Renewable energy also impacts water sources drastically less
than current energy production sources. Electric power generation is
responsible for nearly 40
percent of freshwater withdrawals in the United States – the tune of 100
billion gallons per day in 2008. The recent California drought, as well as
increasing global water shortages, illustrates how important conserving this
essential resource is.

In addition to consuming a significant amount of water,
current methods of energy production contribute substantial amounts of various
types of pollution to water sources. This not only directly impacts human
health, it does so indirectly by negatively influencing local aquatic
ecosystems; these effects are felt at every level of the food chain. One
example of pollution that is rarely discussed is thermal pollution; since the
major reason for water in energy production is to cool generating equipment,
the water released back into the environment is significantly hotter – up to 18
degrees Fahrenheit in the summer. This is a drastic change for aquatic life,
particularly during times of the year when heat tolerance is at its highest.
This temperature difference can create dead zones of water-based microbial
life, which are the building blocks for any healthy ecosystem.

Economic Benefits

The primary argument against transitioning to renewable
energy sources often revolves around its economic costs; opponents of clean
energy often contend that it would not only not be beneficial, it would
actually be harmful to the US economy.

With that argument in mind, it is interesting to note that
some of the largest and most profitable companies in America are heavily
investing in renewable energy – and not just for altruistic reasons. Ash
Sharma, a solar energy analyst at IHS Technology, states “”For these big
corporations, electricity is one of their biggest costs. Locking that in at a
low price is really critical for them.”

Apple has publicly declared a goal of powering 100% of its
operations from clean energy. Amazon recently began building a 253-megawatt
wind farm in Texas. Google is perhaps the most prolific user of clean energy,
having not only invested in the Ivanpah Solar Electric Generating System, but
also partnering with SunPower to provide solar panels to homeowners. When
Apple, Amazon, and Google are all heavily investing in an industry, the
argument that it isn’t economically beneficial to do so quickly falls apart.

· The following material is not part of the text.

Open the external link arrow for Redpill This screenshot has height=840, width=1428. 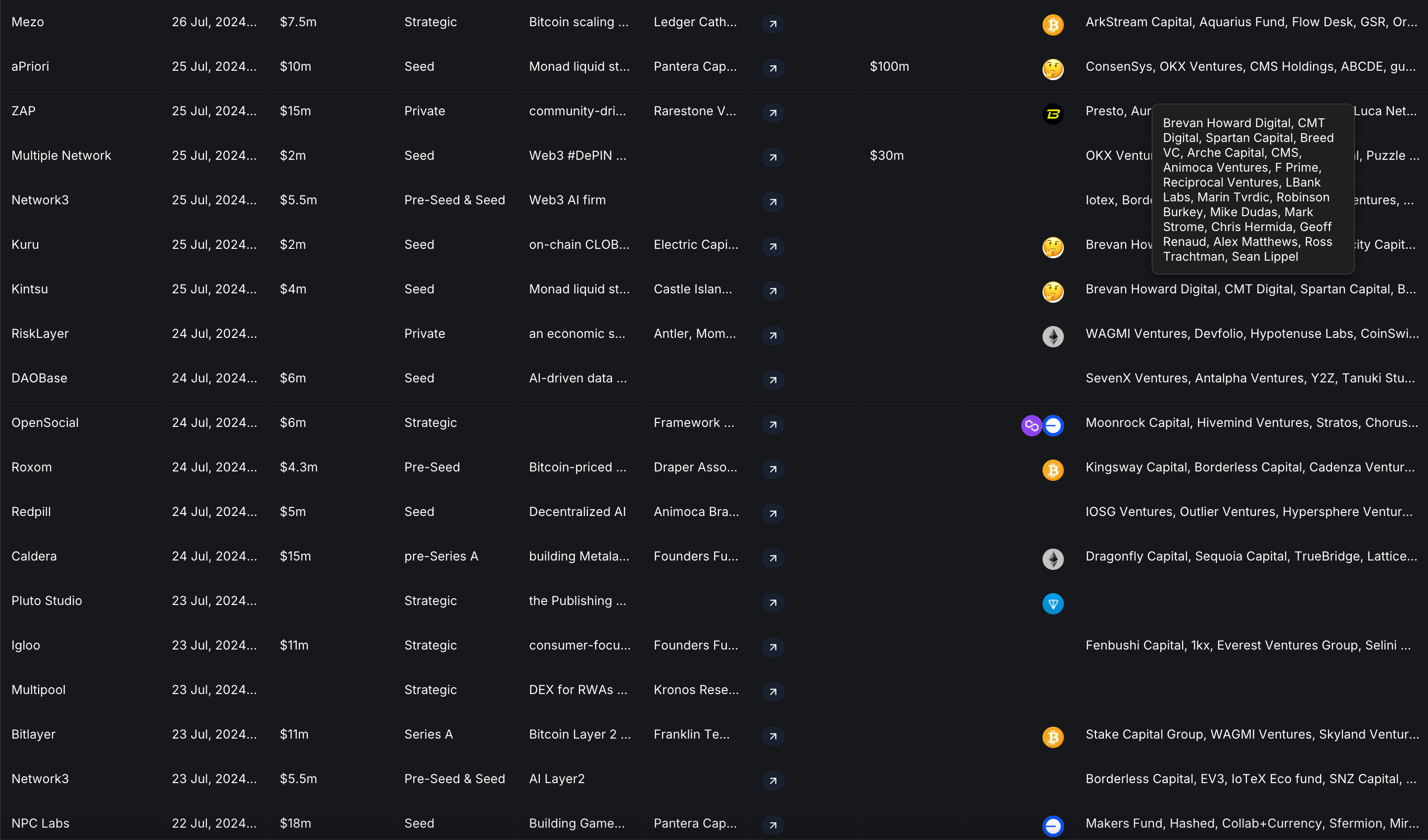click(773, 513)
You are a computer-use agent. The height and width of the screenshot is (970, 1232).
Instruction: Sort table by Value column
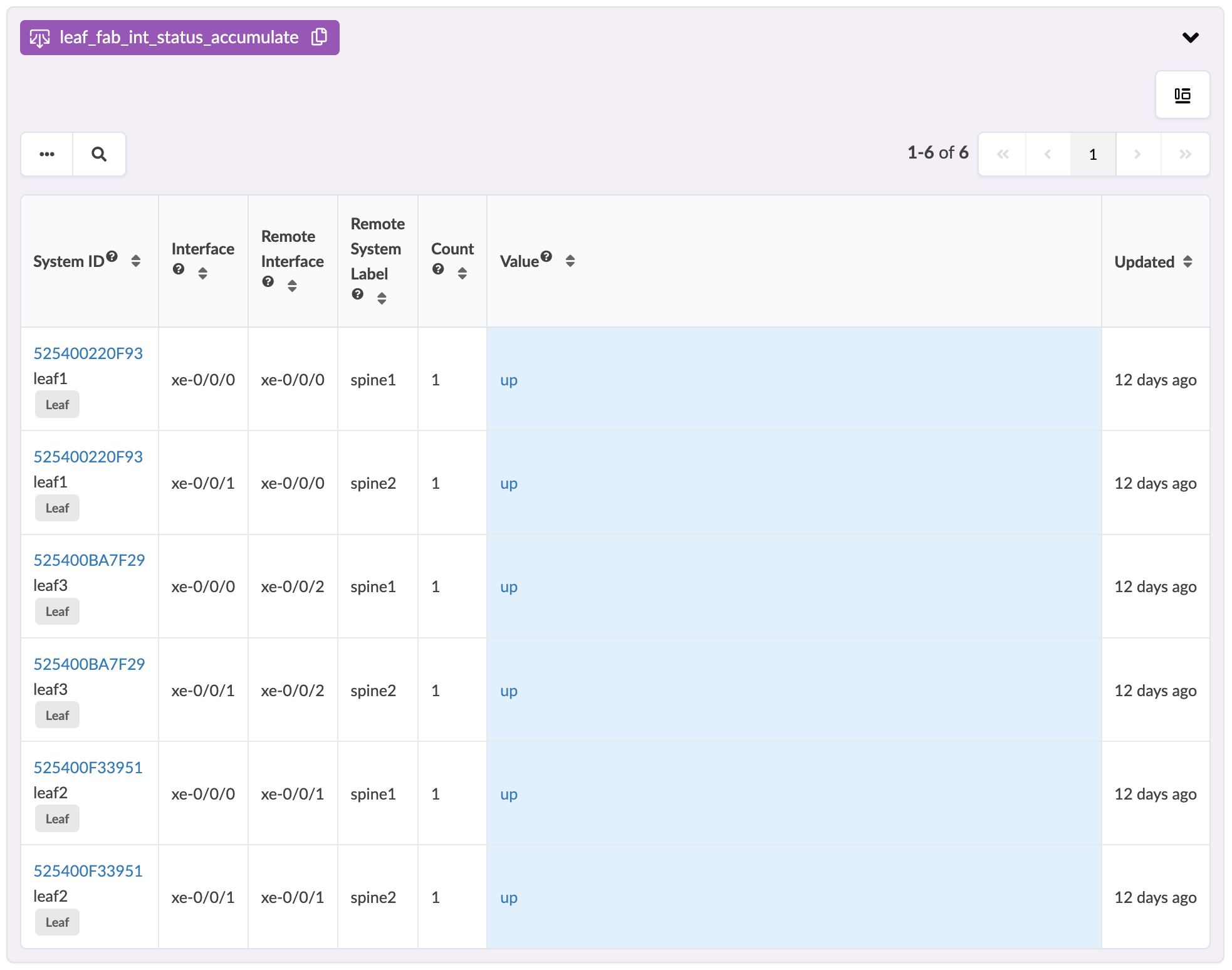coord(570,261)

The price of solar energy, for example, has been falling so
rapidly that in many instances it is now cheaper than it costs to produce the
same amount of energy from coal and gas. At an energy
auction in Abu Dhabi in September of 2016, a Chinese and Japanese
consortium bid to build a solar farm that would produce energy at 2.5 cents per
kilowatt hour; while coal-based power costs 5.5
cents per kilowatt hour.

Summary

Current methods of energy production are not sustainable,
not environmentally friendly, and as this article has shown, are not in our
best economic interests. There are much better, cheaper, and healthier
alternatives to be found in the world of renewable energy, and these benefits
will only increase the more we invest in them.